Explain Like I am 5 | 21 Day Summary
Explain Like I’m Five Series | Primary, Secondary and Guardrail Metrics and their frameworks in A/B Testing? Sample Ratio Mismatch (SRM). Chi Square test and T-Test in A/B Testing
In the series “Explain like I’m 5” we are breaking down A/B testing topics that can be understood by even a 5-year-old.
👋 Hey! This is Manisha Arora from PrepVector. Welcome to the Tech Growth Series, a newsletter that aims to bridge the gap between academic knowledge and practical aspects of data science. My goal is to simplify complicated data concepts, share my perspectives on the latest trends, and share my learnings from building and leading data teams.
In last few posts we read about:
What is success/primary metric in A/B Testing?

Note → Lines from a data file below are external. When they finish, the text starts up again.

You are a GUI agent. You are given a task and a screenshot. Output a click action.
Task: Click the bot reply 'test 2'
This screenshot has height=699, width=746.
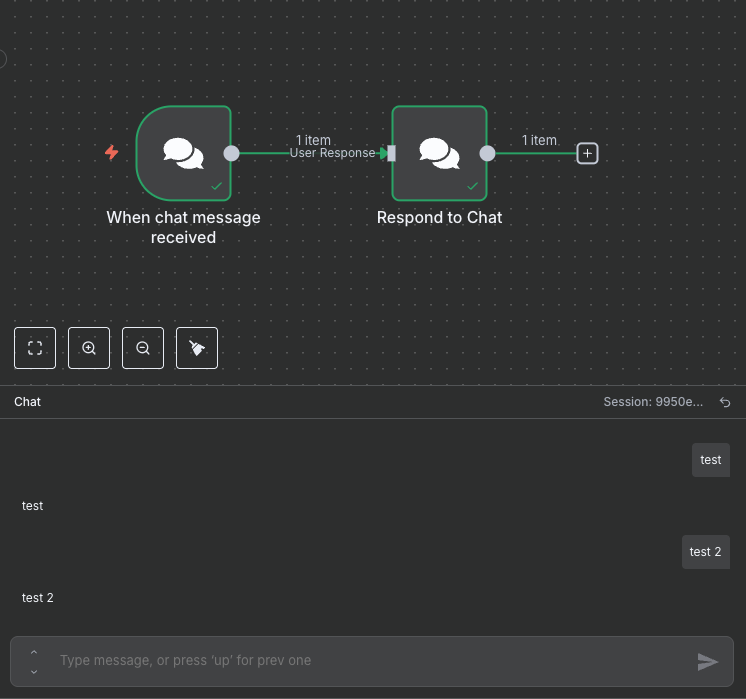pyautogui.click(x=38, y=598)
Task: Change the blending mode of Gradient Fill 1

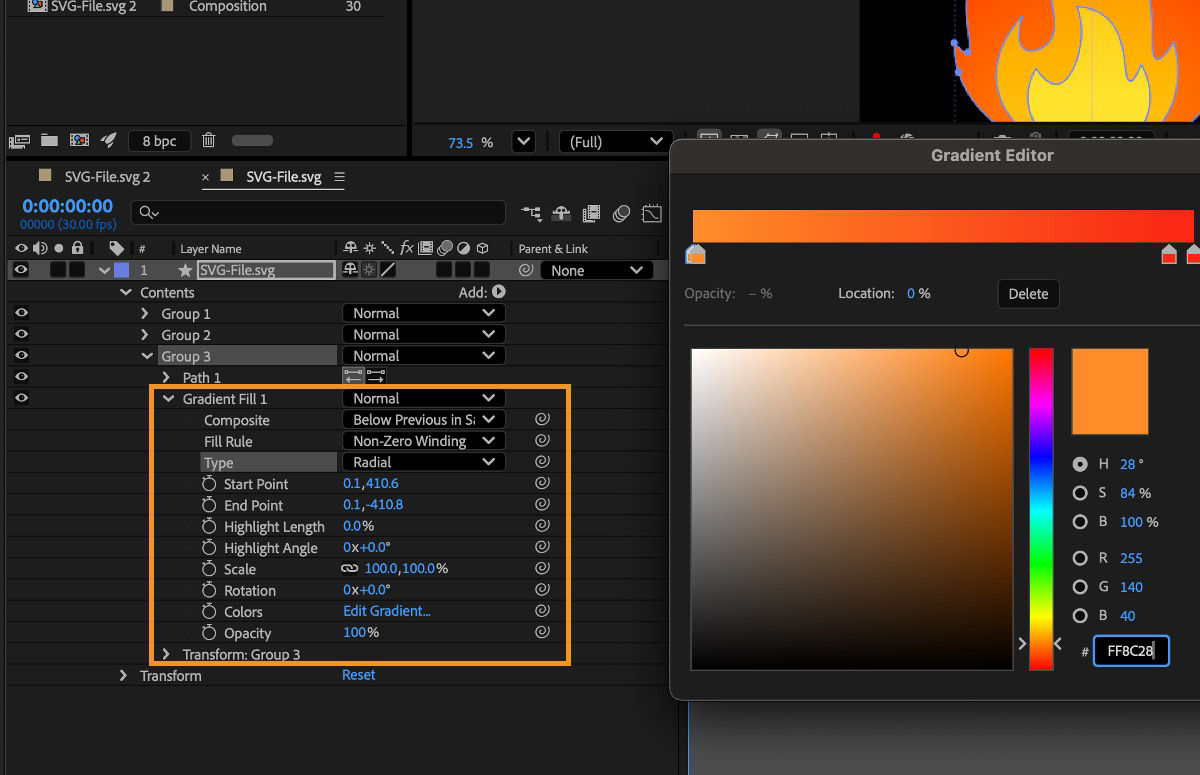Action: coord(423,398)
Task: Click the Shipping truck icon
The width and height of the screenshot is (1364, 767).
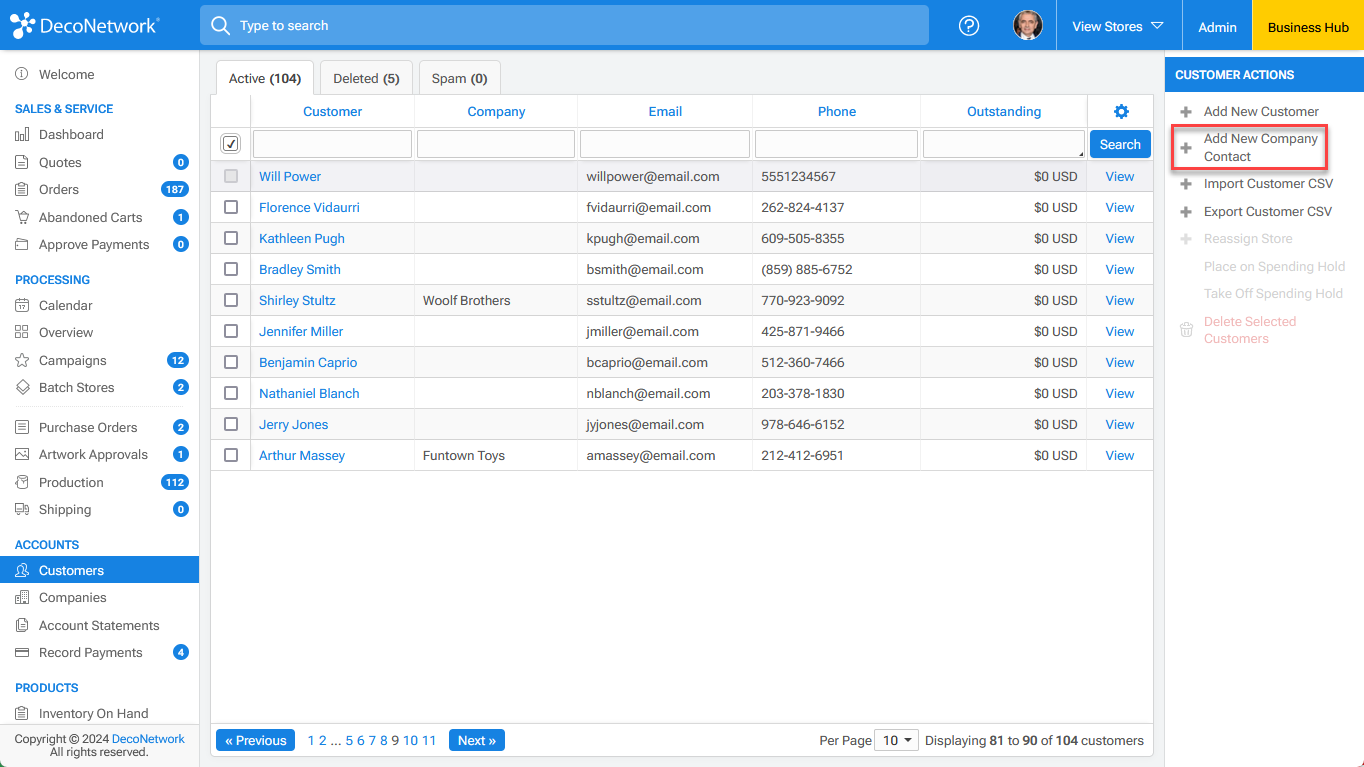Action: (22, 509)
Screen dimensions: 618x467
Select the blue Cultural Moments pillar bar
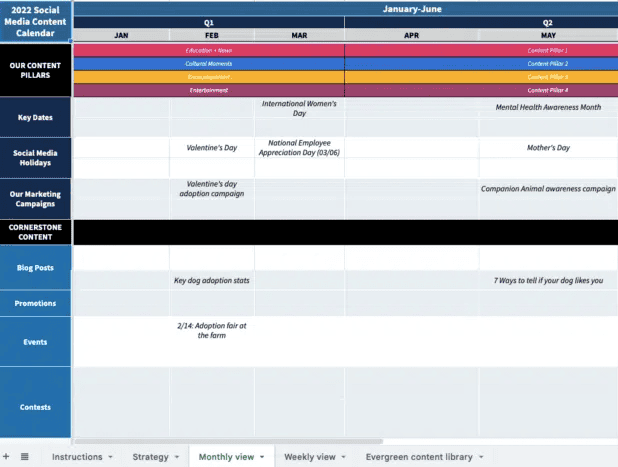click(208, 63)
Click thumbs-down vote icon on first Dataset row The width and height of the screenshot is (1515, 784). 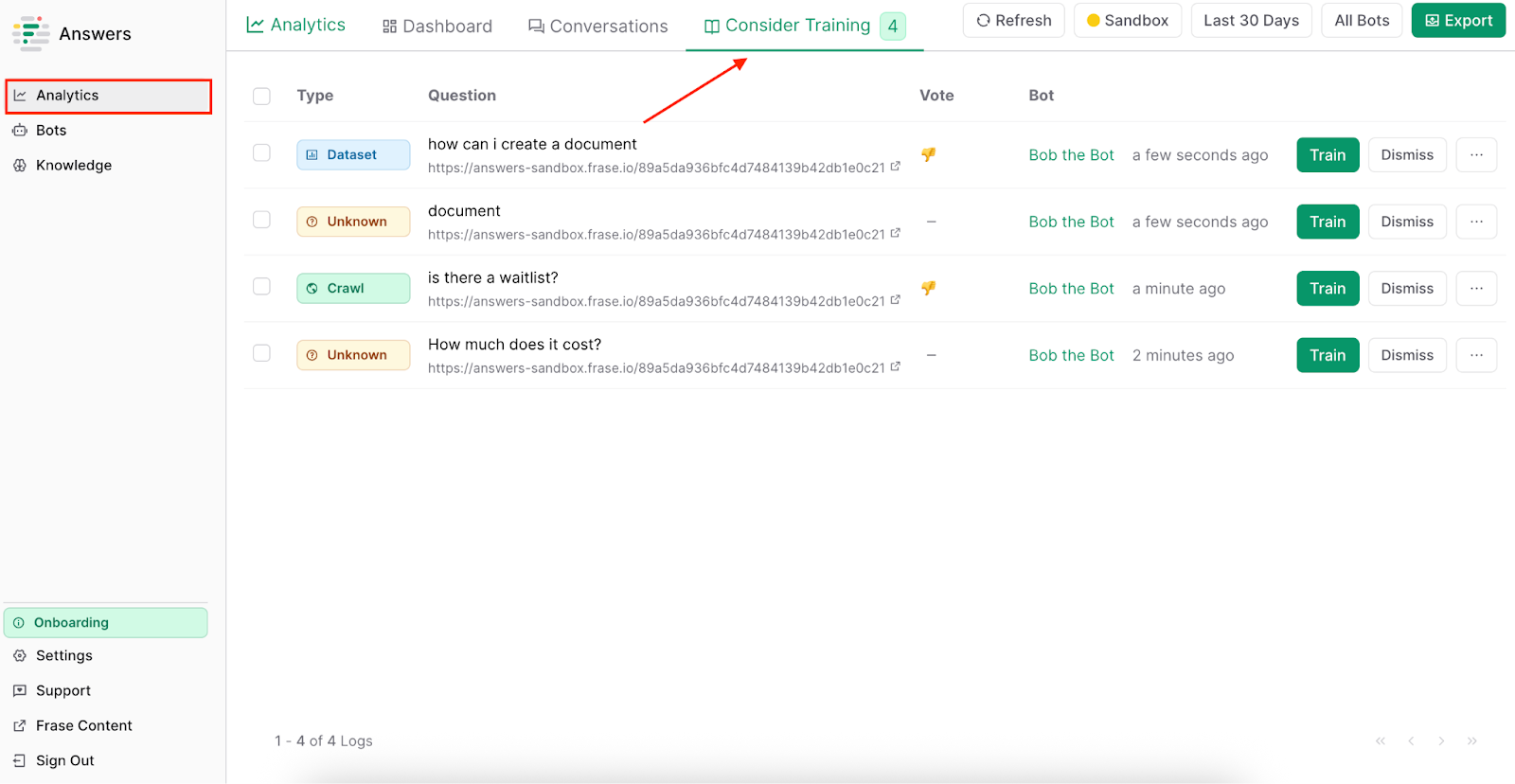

What are Secondary and Guardrail Metrics in A/B Testing?
Framework for Primary, Secondary, and Guardrail Metrics
What is Sample Ratio Mismatch (SRM)?
What is the Chi-Square Test in A/B Testing?

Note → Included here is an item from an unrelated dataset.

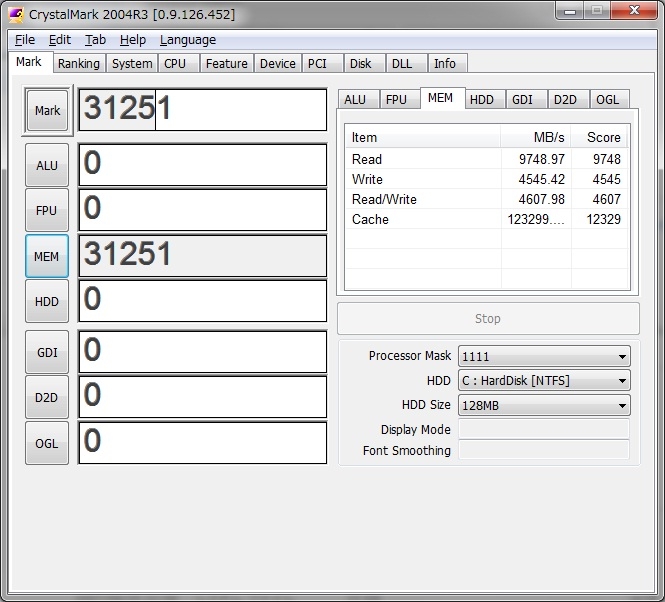Switch to the Ranking tab
Image resolution: width=665 pixels, height=602 pixels.
coord(78,63)
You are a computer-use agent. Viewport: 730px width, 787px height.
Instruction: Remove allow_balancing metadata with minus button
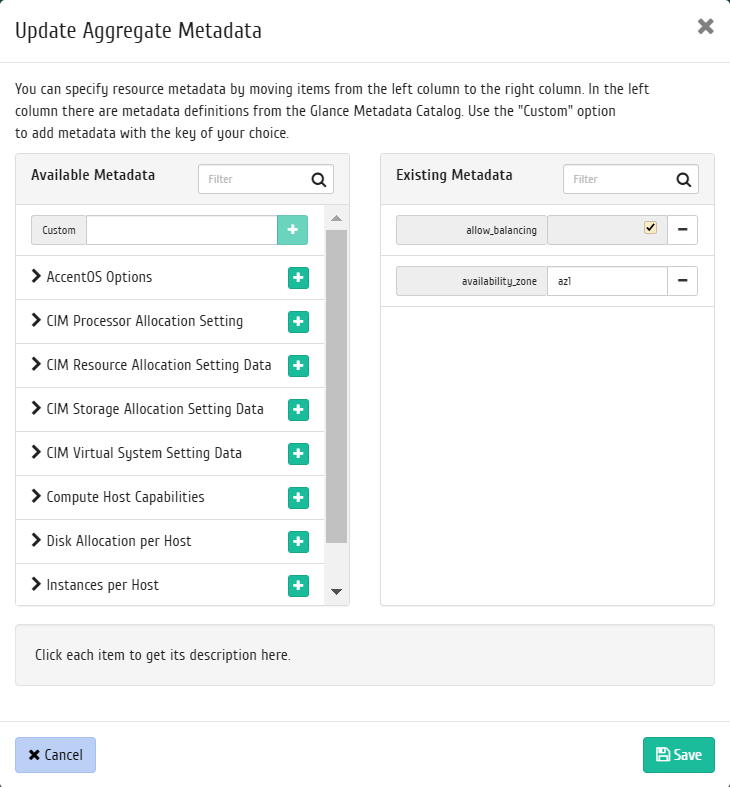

What is the T-Test in A/B Testing?
Following is the quick revision of all the topics
What is success/primary metric in A/B Testing?
When you change something in your product, you can technically measure dozens of things. But measuring everything is not the same as measuring the right thing.

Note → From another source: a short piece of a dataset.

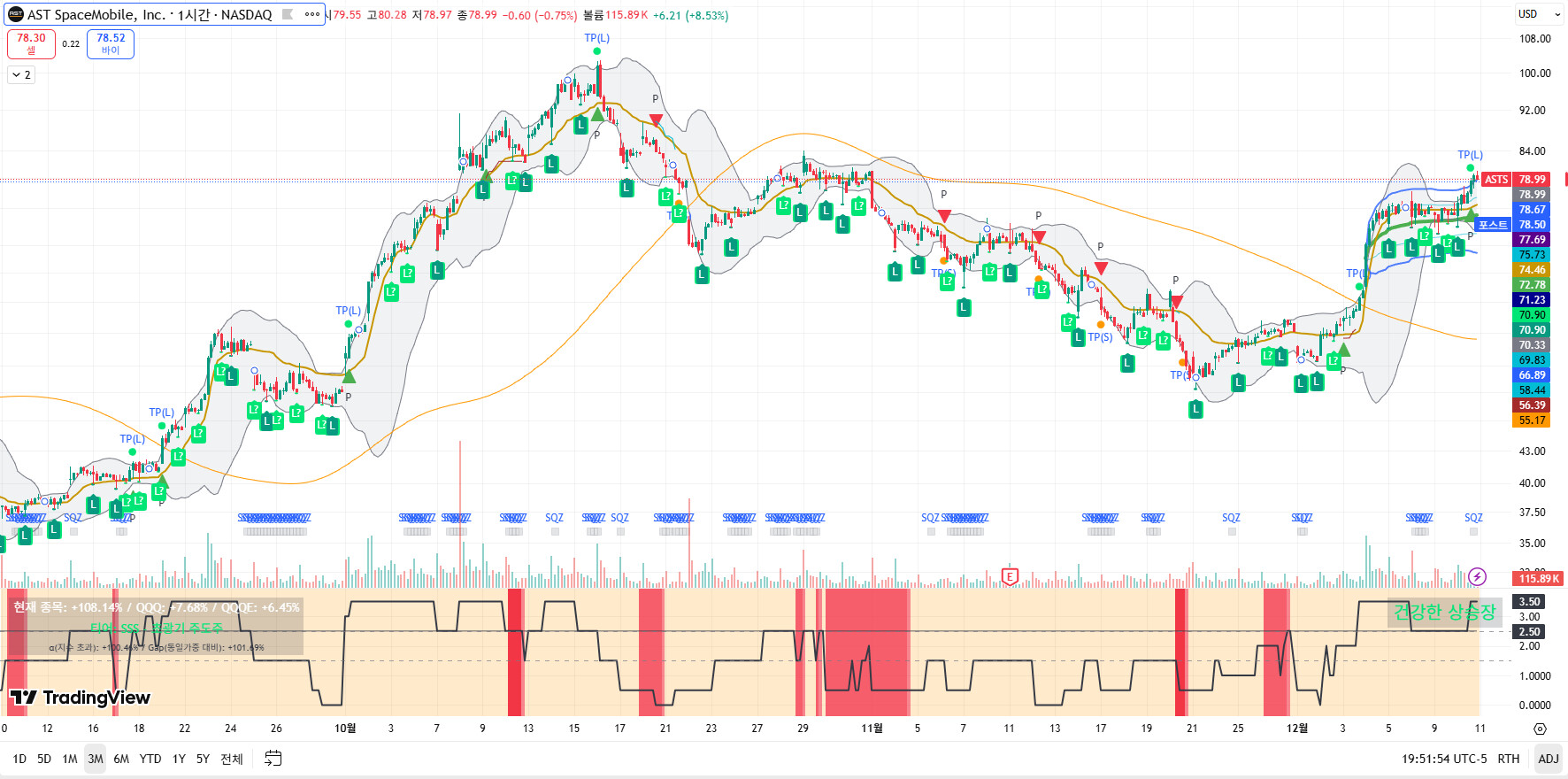Click the blue 78.52 buy button

pos(111,43)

The primary metric is the single metric your experiment is explicitly designed to move, defined, documented, and locked in before you generate your first data point. Your test has one job: move this metric in the intended direction, with statistical significance. If it does, you have a winner. If it doesn’t, you don’t regardless of what happened to everything else.
What makes a good primary metric?
Measurable: Tracked precisely and consistently across both variants
Sensitive: Actually, responds to the type of change you are making
Meaningful: Connects directly to a real business outcome
The most common mistakes:
Defining the metric after seeing results, this invalidates the test entirely
Choosing a metric too far from actual business outcomes like revenue or retention
Using the same metric for every test regardless of what is being tested
Ignoring guardrail metrics while optimizing the primary one
Few useful resources on primary metric in A/B Testing
Learn Primary/Secondary Metrics | A/B Testing Foundations
Choosing the right optimization KPI for your A/B tests
What are Secondary and Guardrail Metrics in A/B Testing?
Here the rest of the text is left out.